IT'S not just the nature of dark matter that's a mystery - even its abundance is inexplicable. But if our universe is just one of many possible universes, at least this conundrum can be explained.
The total amount of dark matter - the unseen stuff thought to make up most of the mass of the universe - is five to six times that of normal matter. This difference sounds pretty significant, but it could have been much greater, because the two types of matter probably formed via radically different processes shortly after the big bang. The fact that the ratio is so conducive to a life-bearing universe "looks like a tremendous coincidence", says Raphael Bousso at the University of California, Berkeley.
Ben Freivogel, also at UCB, wondered if the ratio can be explained using the anthropic principle which, loosely stated, says that the properties of the universe must be suitable for the emergence of life, otherwise we wouldn't be here asking questions about it. In order to avoid questions about how these properties became so finely tuned, the anthropic principle is combined with the idea that our universe is part of a multiverse, in which each universe has randomly determined properties.

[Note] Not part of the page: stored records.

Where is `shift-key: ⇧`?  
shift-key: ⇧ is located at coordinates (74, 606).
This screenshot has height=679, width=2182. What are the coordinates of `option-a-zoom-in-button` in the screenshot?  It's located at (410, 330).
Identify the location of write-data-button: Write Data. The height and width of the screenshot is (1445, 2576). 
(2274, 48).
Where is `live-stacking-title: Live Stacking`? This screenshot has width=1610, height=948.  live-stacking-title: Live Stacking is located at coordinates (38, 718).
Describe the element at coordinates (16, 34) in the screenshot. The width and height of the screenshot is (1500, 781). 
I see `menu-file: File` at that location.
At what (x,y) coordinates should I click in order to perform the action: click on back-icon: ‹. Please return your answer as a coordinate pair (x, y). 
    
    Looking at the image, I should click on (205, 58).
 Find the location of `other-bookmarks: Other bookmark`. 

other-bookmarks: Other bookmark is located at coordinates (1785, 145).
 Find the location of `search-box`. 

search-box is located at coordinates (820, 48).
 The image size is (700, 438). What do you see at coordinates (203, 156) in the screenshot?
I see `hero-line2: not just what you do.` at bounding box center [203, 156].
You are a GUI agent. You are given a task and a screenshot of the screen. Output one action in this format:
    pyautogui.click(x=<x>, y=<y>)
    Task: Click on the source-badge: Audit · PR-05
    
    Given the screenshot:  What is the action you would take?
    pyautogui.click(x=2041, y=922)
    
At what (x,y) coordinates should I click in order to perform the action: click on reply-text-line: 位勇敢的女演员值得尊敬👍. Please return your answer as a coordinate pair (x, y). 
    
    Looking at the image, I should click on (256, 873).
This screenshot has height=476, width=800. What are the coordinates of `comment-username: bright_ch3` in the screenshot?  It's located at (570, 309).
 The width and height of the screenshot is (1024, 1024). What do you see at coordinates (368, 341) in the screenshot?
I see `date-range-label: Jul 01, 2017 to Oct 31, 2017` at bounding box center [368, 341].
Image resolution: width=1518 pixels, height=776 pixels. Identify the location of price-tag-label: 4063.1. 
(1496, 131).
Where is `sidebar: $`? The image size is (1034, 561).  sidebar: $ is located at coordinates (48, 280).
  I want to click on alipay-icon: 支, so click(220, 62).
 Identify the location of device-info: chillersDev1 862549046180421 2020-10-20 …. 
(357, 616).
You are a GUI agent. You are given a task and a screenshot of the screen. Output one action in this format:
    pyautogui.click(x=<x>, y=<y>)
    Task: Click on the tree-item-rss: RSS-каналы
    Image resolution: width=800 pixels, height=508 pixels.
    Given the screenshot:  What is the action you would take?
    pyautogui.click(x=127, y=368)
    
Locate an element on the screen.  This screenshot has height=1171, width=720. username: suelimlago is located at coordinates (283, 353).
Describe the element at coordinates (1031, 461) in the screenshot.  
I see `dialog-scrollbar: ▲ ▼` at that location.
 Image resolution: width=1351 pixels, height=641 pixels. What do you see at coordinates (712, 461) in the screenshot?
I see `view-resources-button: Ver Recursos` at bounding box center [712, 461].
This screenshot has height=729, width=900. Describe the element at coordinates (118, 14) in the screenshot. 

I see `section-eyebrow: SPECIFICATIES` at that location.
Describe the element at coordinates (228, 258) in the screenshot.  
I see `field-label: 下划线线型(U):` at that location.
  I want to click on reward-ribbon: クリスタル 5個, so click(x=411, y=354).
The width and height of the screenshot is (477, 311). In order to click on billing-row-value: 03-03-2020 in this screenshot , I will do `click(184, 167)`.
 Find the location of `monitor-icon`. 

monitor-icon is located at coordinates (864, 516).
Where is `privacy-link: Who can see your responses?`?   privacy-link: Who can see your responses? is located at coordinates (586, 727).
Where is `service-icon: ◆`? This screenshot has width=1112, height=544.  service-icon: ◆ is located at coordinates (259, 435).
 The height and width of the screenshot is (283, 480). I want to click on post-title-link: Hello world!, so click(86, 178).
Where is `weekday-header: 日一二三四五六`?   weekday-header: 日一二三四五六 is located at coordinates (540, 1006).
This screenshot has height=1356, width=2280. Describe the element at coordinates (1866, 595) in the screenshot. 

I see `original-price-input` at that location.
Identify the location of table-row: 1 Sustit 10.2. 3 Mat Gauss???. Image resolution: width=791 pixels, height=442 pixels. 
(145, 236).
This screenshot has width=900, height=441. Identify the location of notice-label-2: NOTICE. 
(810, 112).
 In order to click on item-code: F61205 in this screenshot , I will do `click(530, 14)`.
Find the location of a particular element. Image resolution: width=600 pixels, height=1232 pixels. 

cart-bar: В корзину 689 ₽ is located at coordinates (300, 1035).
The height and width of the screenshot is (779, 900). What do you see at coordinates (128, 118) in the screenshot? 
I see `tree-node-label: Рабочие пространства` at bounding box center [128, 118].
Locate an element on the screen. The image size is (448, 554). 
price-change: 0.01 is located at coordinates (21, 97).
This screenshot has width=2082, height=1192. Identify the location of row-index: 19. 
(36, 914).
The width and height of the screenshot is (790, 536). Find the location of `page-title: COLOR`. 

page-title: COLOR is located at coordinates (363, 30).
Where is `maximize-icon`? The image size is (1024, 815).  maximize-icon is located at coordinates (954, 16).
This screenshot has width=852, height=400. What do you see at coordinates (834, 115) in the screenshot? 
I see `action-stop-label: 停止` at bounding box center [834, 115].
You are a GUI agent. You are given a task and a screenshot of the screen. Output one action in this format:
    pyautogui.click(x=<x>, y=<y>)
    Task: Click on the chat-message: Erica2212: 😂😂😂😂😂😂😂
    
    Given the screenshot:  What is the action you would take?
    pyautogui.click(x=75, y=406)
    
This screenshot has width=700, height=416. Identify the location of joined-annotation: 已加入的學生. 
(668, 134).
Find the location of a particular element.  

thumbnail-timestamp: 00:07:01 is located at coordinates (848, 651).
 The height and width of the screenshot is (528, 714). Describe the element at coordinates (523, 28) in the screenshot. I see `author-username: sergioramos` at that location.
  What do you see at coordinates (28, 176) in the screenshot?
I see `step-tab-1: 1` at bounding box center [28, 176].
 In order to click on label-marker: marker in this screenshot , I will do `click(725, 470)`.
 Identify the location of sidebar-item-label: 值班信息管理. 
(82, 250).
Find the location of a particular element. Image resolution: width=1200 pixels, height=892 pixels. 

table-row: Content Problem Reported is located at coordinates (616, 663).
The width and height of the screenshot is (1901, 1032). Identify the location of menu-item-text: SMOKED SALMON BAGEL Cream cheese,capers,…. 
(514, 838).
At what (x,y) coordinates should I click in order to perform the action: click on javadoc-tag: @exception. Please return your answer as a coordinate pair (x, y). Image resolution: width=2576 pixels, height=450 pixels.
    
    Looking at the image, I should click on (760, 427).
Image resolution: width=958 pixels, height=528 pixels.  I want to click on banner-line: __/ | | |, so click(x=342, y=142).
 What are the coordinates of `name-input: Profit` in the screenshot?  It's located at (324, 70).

Freivogel focused on one of the favoured candidate-particles for dark matter, the axion. Axions have the right characteristics to be dark matter, but for one problem: a certain property called its "misalignment angle", which would have affected the amount of dark matter produced in the early universe. If this property is randomly determined, in most cases it would result in a severe overabundance of dark matter, leading to a universe without the large-scale structure of clusters of galaxies. To result in our universe, it has to be just the right value.
In a multiverse, each universe will have a random value for the axion's misalignment angle, giving some universes the right amount of dark matter needed to give rise to galaxies, stars, planets and life as we know it.
Freivogel combined the cosmological models of large-scale structure formation with the physics of axions to predict the most likely value for the ratio of dark matter to normal matter that would allow observers like us to emerge. He assumed that the number of observers in a universe is proportional to the number of galaxies within it.
In Freivogel's model, changing the ratio of matter type impacts the formation of galaxies, and hence observers; for example, too little dark matter would prevent the formation of galaxies and stars. His calculations show that of all the observers that might exist across the many universes, most would live in a universe with the dark matter abundance found in ours. In other words, we would be less likely to be here if our abundance of dark matter were different (www.arxiv.org/abs/0810.0703).